» **WORKING DATA**:

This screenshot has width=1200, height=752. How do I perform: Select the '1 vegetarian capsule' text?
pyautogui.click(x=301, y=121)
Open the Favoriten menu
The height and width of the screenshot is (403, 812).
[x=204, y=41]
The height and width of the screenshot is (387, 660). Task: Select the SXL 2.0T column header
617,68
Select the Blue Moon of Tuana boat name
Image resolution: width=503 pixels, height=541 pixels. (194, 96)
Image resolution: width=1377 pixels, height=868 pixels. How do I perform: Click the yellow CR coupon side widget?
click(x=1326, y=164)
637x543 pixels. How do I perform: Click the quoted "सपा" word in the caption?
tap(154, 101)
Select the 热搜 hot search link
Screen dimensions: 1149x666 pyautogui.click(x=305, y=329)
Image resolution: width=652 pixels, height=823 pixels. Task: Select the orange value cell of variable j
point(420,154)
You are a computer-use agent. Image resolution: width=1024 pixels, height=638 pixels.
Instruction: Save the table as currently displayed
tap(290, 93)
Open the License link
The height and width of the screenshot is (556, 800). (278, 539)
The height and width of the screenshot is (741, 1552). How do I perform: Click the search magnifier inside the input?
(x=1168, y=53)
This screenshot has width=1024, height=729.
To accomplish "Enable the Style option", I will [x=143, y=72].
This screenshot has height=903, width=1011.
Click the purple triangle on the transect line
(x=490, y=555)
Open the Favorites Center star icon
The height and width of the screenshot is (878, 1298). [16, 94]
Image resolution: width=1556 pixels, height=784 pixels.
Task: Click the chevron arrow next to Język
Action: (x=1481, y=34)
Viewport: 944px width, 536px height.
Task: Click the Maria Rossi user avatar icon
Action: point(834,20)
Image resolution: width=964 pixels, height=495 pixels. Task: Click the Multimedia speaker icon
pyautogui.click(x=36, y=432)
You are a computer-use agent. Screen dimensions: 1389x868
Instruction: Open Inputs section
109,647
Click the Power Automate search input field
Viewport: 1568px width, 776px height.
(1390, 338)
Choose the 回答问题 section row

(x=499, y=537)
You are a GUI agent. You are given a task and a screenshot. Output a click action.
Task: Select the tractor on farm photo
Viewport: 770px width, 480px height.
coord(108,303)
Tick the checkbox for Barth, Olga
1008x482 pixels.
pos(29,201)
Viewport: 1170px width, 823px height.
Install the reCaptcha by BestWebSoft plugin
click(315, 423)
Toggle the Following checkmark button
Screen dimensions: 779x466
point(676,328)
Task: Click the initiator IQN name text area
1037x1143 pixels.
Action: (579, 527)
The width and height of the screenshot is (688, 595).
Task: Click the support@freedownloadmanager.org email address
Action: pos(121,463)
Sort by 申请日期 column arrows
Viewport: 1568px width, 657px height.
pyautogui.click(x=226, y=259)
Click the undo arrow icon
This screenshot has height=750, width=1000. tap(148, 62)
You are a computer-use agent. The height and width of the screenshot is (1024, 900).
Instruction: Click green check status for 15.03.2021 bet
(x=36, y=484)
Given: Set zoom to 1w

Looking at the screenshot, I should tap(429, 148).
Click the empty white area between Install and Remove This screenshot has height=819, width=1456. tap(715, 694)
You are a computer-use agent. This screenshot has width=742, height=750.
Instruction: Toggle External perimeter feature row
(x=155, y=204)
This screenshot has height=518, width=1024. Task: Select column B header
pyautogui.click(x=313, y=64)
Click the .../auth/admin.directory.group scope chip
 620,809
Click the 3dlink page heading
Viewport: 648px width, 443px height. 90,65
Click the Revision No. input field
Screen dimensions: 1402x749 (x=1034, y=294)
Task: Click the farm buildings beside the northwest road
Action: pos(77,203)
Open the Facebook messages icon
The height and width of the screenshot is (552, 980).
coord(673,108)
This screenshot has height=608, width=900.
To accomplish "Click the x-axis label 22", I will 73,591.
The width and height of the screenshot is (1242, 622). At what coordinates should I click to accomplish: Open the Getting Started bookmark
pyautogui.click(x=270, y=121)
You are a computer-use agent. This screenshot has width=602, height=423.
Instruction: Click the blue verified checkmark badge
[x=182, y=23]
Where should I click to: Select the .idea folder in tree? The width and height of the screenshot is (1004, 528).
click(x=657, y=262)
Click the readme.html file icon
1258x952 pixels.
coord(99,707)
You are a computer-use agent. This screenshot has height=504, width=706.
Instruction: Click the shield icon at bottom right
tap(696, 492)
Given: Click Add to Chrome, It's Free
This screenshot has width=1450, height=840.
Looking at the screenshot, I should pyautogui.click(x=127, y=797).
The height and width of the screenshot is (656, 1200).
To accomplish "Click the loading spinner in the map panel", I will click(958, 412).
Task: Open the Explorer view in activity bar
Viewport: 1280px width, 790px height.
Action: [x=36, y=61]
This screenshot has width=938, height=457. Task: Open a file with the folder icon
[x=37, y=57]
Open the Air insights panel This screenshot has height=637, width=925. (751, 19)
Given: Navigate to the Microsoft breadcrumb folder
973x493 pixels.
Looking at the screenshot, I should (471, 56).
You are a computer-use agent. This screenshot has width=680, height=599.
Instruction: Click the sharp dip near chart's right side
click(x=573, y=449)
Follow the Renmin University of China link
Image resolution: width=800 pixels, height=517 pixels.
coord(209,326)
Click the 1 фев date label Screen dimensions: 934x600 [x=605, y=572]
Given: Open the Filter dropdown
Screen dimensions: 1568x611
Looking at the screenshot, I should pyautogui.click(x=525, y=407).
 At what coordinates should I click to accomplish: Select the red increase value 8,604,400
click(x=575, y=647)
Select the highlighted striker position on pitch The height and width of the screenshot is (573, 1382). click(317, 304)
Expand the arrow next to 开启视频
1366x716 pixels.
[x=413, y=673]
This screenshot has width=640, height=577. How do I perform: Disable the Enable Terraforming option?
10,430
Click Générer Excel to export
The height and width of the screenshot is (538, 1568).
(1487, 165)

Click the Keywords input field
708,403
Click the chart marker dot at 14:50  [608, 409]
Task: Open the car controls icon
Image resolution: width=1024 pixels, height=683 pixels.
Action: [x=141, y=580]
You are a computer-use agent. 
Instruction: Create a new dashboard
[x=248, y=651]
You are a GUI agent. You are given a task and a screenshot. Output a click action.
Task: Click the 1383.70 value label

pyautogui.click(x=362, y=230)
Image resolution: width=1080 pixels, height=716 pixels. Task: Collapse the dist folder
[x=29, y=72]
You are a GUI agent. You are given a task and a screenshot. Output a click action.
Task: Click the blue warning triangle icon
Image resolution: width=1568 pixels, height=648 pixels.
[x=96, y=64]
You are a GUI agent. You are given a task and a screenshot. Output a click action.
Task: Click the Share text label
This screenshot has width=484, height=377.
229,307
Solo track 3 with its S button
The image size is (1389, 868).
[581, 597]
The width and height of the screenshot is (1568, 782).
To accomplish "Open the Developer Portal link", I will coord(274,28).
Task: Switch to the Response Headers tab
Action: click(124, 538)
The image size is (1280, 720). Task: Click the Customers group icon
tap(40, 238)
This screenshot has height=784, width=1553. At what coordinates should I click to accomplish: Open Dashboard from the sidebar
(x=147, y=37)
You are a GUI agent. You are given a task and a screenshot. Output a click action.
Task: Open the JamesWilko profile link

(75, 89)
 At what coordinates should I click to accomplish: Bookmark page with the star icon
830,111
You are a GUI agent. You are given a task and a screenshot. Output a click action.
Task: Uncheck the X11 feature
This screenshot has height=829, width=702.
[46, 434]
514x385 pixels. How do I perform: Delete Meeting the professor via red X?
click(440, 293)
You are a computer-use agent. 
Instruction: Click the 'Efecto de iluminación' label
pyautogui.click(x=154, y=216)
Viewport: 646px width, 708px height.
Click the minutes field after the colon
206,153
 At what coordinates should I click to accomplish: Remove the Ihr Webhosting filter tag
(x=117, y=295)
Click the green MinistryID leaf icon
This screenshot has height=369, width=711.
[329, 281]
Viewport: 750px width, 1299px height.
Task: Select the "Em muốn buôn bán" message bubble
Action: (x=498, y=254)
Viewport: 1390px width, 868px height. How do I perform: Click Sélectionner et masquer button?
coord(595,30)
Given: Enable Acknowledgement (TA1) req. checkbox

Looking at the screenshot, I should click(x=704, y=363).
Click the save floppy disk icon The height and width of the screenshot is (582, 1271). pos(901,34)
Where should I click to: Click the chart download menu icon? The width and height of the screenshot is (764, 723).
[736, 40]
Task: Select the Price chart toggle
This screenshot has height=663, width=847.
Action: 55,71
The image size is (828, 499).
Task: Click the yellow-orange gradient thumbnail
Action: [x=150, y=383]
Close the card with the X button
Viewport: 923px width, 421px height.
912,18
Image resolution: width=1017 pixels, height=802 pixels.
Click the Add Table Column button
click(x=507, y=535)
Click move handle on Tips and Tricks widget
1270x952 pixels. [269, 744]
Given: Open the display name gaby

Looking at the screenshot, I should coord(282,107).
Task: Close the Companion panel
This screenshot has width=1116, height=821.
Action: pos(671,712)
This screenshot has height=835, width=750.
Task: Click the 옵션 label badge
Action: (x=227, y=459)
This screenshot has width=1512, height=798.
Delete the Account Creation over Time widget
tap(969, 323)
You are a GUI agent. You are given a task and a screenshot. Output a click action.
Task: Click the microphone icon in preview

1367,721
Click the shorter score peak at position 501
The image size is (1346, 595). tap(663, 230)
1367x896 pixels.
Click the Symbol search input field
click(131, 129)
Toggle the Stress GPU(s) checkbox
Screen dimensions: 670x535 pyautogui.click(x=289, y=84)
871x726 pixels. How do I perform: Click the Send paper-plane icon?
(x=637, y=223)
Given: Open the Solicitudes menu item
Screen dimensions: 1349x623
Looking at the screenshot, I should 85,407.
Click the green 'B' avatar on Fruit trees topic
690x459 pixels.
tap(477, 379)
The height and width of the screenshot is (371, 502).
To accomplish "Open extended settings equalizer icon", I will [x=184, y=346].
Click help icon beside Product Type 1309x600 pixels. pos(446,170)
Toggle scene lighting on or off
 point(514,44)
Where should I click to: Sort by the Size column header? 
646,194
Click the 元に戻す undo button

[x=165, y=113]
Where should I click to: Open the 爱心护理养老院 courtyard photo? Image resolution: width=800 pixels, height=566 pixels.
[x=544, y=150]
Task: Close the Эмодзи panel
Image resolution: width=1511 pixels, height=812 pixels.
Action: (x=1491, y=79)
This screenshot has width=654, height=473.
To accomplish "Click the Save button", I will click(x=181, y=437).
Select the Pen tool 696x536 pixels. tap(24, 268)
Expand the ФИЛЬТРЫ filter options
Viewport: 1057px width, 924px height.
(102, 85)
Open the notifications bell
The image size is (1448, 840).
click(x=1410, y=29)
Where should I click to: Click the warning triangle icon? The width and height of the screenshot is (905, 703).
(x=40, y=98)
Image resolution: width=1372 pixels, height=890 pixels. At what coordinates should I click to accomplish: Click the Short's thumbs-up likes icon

» **EXERCISE INSTRUCTIONS**:
The response should hold exactly the lines starting at the line with "This screenshot has height=903, width=1011." and ending at the line with "Viewport: 1170px width, 823px height.", and no other line of the material above.

» **SOLUTION FOR THIS PROBLEM**:
This screenshot has height=903, width=1011.
Click the purple triangle on the transect line
(x=490, y=555)
Open the Favorites Center star icon
The height and width of the screenshot is (878, 1298). [16, 94]
Image resolution: width=1556 pixels, height=784 pixels.
Task: Click the chevron arrow next to Język
Action: (x=1481, y=34)
Viewport: 944px width, 536px height.
Task: Click the Maria Rossi user avatar icon
Action: point(834,20)
Image resolution: width=964 pixels, height=495 pixels. Task: Click the Multimedia speaker icon
pyautogui.click(x=36, y=432)
You are a computer-use agent. Screen dimensions: 1389x868
Instruction: Open Inputs section
109,647
Click the Power Automate search input field
Viewport: 1568px width, 776px height.
(1390, 338)
Choose the 回答问题 section row

(x=499, y=537)
You are a GUI agent. You are given a task and a screenshot. Output a click action.
Task: Select the tractor on farm photo
Viewport: 770px width, 480px height.
coord(108,303)
Tick the checkbox for Barth, Olga
1008x482 pixels.
pos(29,201)
Viewport: 1170px width, 823px height.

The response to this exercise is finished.